4)      On peut faire l’hypothèse d’un lien entre la fréquence actuelle des PPS et ce que nous appelons la clinique contemporaine. La mise à mal de la logique signifiante qui est à l’œuvre dans ces phénomènes (le signifiant y perd sa qualité fondamentale d’être purement différentiel et agit comme un signe) peut en effet faire écho à la défiance généralisée à l’égard de l’Autre que nous constatons aujourd’hui. Dès 1997 C. Melman faisait l’hypothèse que le XXIe siècle pourrait bien être marqué par une faillite du discours (Le XXIe siècle sera lacanien ou barbare, in : Lacan tout contre Freud pp 377-395). Peut-on encore faire crédit au langage, à la parole, au signifiant ? La langue positivée de la communication numérique qui nous envahit massivement porte en effet en elle la haine de la faille, du Réel qui habite le langage. L’économie de la jouissance que convoque Internet est celle d’un accès sans limite à une satisfaction complète et immédiate, jouissance originelle de l’Autre qui, comme celle en jeu dans les PPS, maintient le sujet aliéné dans une sorte de nostalgie de la fusion avec la mère. Ce dont il s’agit sont les avatars que peut connaître le nouage qui existe entre corps (I), langage (S) et jouissance (R), nouage qui est précisément l’objet de notre cartel.

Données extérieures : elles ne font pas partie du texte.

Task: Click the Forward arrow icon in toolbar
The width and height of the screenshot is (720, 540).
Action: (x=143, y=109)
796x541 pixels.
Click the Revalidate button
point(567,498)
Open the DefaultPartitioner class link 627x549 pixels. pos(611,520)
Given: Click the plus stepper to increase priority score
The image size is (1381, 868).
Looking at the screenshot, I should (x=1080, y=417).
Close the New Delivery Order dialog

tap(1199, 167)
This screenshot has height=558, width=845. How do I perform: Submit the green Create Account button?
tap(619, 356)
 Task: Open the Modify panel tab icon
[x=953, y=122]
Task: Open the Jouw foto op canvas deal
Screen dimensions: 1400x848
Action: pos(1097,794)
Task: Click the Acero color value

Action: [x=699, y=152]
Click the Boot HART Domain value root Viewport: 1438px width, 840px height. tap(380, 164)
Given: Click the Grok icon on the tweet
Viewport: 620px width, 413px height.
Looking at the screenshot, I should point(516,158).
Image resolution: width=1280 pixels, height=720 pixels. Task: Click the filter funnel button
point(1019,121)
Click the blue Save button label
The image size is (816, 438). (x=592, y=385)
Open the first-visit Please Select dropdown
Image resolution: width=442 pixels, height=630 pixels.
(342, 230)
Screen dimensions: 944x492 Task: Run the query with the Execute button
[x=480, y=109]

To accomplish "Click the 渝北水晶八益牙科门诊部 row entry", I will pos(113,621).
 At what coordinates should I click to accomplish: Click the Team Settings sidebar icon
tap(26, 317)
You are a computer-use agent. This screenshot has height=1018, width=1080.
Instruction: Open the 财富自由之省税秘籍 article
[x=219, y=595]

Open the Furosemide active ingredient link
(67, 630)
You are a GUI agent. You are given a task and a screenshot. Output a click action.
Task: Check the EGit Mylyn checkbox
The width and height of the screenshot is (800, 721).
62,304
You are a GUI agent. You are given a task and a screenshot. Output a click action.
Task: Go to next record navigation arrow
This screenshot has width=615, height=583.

5)      À la suite de Freud, différents auteurs ont postulé l’existence d’une jouissance mortelle qui échappe, en tout ou en partie, à l’emprise de la signification sexuelle (par exemple S. André, No sex, no future, Lormont, Le Bord de l’eau, 2011). Il s’agit d’une jouissance de la destruction qui ne se prête pas à l’habillage du semblant phallique et du fantasme et ne trouve son ultime limite que dans la mort. Ne peut-on pas se demander si cette jouissance qui trouve son expression dans différents champs cliniques (notamment celui des addictions) ne serait pas apparentée à celle qui est à l’œuvre dans les PPS ? La haine du langage évoquée plus haut est tout aussi bien une haine du sexuel et du corps.

6)      Dans la clinique des PPS, on observe souvent que celui/celle qui vient nous consulter a des difficultés pour s’engager dans le transfert, pour adresser sa parole dans une énonciation qui le divise, qui permette que son dire porte son symptôme à la dignité d’une énigme qui fasse trou et le décomplète. Cette clinique nous oblige donc à mettre au travail ce que pourrait être un maniement du transfert qui soutienne la constitution d’une telle adresse, qui permette la mise en place d’un espace de réceptivité qui réponde à la topologie du cross-cap plutôt qu’à celle des tores enlacés ou de la sphère ; c’est-à-dire un espace dans lequel le mouvement du processus signifiant réalise la découpe en huit intérieur qui produit le sujet et l’objet a. Question éminemment clinique qui concerne le champ des PPS, mais bien plus largement l’engagement des sujets contemporains dans un travail à proprement parler analytique.